Elle attend vaguement… comme on attend là-bas.
Eux ils portent son nom tatoué sur leur bras.
Peut-être elle sera veuve avant d’être épouse…
— Car la mer est bien grande et la mer est jalouse. —
Mais elle sera fière, à travers un sanglot,
De pouvoir dire encore : — Il était matelot !…

— C’est plus qu’un homme aussi devant la mer géante,
Ce matelot entier !…
Ce matelot entier !…Piétinant sous la plante

De son pied marin le pont près de crouler ;
Tiens bon ! Ça le connaît, ça va le désoûler.
Il finit comme ça, simple en sa grande allure,
D’un bloc : — Un trou dans l’eau, quoi !… pas de fioriture. —

. . . . . . . . . . . . . . . . . . . .



On en voit revenir pourtant : bris de naufrage,
Ramassis de scorbut et hachis d’abordage…
Cassés, défigurés, dépaysés, perclus :
— Un œil en moins. — Et vous, en avez-vous en plus :
— La fièvre-jaune. — Eh bien, et vous, l’avez-vous rose ?
— Une balafre. — Ah, c’est signé !… C’est quelque chose !
— Et le bras en pantenne. — Oui, c’est un biscaïen,
Le reste c’est le bel ouvrage au chirurgien.
— Et ce trou dans la joue ? — Un ancien coup de pique.
— Cette bosse ? — À tribord ?… excusez : c’est ma chique.
— Ça ? — Rien : une foutaise, un pruneau dans la main,
Ça sert de baromètre, et vous verrez demain :
Je ne vous dis que ça, sûr ! quand je sens ma crampe…
Allez, on n’en fait plus de coques de ma trempe !
On m’a pendu deux fois… —
On m’a pendu deux fois… —Et l’honnête forban
Creuse un bateau de bois pour un petit enfant.


— Ils durent comme ça, reniflant la tempête
Riches de gloire et de trois cents francs de retraite,
Vieux culots de gargousse, épaves de héros !…
— Héros ? — ils riraient bien !… — Non merci : matelots !

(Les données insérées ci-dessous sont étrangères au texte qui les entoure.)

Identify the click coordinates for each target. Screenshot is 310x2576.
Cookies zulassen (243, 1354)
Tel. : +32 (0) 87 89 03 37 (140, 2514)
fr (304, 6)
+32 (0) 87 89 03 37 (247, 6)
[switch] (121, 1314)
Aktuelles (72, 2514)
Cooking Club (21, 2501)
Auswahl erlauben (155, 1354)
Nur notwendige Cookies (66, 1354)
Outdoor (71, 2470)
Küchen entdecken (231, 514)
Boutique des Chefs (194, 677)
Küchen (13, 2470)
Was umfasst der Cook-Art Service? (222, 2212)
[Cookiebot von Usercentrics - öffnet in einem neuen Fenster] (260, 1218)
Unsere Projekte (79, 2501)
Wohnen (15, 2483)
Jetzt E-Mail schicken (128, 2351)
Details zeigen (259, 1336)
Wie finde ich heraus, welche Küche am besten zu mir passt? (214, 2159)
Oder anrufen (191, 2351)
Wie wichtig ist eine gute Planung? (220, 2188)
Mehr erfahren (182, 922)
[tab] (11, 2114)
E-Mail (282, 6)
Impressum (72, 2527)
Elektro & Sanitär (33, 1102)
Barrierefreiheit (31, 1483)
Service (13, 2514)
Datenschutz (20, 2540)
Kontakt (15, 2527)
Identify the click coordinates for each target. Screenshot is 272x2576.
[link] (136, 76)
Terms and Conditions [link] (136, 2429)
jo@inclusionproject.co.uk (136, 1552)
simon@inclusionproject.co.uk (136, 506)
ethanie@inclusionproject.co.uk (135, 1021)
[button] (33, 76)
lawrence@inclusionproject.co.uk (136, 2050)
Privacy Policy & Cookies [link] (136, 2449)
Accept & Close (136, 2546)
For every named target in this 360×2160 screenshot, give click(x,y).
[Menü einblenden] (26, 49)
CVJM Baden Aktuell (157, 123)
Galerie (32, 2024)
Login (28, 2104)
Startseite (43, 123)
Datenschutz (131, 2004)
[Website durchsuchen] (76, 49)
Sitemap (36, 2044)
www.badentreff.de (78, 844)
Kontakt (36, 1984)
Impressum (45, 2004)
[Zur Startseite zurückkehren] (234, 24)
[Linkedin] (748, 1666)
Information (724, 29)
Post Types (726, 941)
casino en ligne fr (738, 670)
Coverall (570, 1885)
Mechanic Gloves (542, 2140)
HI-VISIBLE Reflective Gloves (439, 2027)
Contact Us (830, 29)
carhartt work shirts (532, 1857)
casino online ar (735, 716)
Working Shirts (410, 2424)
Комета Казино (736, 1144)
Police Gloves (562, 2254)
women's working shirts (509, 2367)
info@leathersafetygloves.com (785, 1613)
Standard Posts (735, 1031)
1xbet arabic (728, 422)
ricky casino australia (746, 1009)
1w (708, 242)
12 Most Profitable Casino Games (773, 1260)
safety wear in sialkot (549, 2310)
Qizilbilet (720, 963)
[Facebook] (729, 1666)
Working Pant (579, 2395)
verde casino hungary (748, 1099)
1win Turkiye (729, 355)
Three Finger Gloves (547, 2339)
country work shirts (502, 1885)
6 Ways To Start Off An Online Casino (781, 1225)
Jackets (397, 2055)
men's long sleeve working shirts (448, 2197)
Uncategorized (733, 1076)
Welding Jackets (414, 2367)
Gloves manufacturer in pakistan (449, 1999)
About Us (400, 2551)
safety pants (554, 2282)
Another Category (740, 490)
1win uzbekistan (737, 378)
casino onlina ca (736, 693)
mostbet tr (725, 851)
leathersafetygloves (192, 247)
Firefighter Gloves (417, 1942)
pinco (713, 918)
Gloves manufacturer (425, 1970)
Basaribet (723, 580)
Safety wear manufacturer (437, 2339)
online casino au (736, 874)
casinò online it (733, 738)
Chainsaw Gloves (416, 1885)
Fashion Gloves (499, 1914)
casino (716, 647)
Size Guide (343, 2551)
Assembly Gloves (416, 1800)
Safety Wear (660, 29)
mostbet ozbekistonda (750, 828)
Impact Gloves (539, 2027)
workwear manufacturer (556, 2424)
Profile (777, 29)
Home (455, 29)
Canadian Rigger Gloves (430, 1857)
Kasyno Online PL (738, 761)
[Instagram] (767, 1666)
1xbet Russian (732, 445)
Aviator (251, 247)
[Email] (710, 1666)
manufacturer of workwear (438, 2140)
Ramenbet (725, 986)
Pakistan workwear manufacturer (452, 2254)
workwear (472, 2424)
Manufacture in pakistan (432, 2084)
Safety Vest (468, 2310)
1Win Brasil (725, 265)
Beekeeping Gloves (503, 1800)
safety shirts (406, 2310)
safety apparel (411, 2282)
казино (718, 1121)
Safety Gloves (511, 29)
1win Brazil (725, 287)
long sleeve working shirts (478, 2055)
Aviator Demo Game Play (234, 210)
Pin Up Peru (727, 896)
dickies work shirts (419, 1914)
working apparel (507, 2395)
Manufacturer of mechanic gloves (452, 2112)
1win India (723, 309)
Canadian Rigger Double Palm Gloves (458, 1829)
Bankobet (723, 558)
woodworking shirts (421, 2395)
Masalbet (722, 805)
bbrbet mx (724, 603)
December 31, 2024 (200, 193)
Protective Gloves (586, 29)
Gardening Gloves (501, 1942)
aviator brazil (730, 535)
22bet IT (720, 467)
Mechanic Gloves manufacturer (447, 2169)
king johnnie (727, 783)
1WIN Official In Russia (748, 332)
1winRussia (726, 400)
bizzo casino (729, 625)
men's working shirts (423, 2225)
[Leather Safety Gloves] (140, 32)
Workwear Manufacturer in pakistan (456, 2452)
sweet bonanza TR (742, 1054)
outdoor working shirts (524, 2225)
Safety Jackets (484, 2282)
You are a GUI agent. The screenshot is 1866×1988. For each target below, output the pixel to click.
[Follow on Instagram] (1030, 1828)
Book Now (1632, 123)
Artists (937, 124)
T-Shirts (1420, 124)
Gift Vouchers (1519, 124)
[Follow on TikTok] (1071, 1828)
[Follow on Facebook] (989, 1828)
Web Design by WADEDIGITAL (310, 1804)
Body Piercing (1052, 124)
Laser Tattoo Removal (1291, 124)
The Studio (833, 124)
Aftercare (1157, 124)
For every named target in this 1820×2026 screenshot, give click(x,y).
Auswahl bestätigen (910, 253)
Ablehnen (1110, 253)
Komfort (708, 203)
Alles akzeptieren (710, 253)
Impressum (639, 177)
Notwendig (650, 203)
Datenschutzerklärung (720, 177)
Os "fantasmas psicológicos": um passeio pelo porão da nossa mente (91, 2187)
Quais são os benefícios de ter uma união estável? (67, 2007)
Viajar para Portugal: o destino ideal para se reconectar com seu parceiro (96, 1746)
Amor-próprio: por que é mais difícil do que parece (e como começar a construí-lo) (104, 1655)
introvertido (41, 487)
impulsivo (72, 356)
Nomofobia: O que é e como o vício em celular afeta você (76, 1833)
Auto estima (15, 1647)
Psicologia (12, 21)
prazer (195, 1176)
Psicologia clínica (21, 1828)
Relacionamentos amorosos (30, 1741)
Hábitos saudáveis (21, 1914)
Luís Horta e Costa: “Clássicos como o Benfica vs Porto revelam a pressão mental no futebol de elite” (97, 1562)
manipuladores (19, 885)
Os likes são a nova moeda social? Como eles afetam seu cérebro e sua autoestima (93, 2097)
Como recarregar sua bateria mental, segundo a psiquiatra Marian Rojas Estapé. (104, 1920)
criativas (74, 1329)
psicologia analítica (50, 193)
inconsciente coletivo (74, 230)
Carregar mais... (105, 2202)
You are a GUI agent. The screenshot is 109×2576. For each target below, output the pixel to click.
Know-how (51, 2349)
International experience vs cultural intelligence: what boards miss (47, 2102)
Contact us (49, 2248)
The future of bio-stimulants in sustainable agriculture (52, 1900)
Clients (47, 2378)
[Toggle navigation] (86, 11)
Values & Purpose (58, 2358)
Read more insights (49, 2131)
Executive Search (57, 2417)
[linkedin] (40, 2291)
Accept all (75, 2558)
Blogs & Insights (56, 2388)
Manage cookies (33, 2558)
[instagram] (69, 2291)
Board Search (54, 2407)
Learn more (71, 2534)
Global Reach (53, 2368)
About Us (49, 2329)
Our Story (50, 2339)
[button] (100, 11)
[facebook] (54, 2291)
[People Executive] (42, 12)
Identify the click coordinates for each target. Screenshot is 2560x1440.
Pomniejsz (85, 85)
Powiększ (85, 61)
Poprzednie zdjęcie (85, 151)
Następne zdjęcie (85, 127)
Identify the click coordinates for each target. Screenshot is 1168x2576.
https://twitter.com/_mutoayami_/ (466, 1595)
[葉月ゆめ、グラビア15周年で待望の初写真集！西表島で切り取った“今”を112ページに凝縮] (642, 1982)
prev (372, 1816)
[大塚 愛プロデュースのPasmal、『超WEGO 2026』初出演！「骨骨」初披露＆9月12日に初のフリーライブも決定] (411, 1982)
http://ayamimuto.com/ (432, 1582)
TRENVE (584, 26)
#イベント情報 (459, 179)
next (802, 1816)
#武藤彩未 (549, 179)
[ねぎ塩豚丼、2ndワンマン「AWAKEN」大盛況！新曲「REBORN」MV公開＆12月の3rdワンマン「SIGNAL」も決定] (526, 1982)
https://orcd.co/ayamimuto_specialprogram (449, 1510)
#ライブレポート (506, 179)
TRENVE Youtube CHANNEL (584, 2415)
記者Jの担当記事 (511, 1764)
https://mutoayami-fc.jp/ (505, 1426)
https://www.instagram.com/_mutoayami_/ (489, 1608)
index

— Matelots ! — Ce n’est pas vous, jeunes mateluches,
Pour qui les femmes ont toujours des coqueluches…
Ah, les vieux avaient de plus fiers appétits !
En haussant leur épaule ils vous trouvent petits.
À treize ans ils mangeaient de l’Anglais, les corsaires !
Vous, vous n’êtes que des pelletas militaires…
Allez, on n’en fait plus de ces purs, premier brin !
Tout s’en va… tout ! La mer… elle n’est plus marin !
De leur temps, elle était plus salée et sauvage.
Mais, à présent, rien n’a plus de pucelage…
La mer… La mer n’est plus qu’une fille à soldats !…

— Vous, matelots, rêvez, en faisant vos cent pas
Comme dans les grands quarts… Paisible rêverie
De carcasse qui geint, de mât craqué qui crie…
— Aux pompes !…
— Aux pompes !…— Non… fini ! — Les beaux jours sont passés :
Adieu mon beau navire aux trois mâts pavoisés !

. . . . . . . . . . . . . . . . . . . .


Tel qu’une vieille coque, au sec et dégréée,
Où vient encor parfois clapoter la marée :
Âme-de-mer en peine est le vieux matelot
Attendant, échoué… — quoi : la mort ?
Attendant, échoué… — quoi : la— Non, le flot.


(Île d’Ouessant. — Avril.)



  1. Grippe-Jésus : petit nom marin du gendarme.
  2. Jésus-christ : du même au même.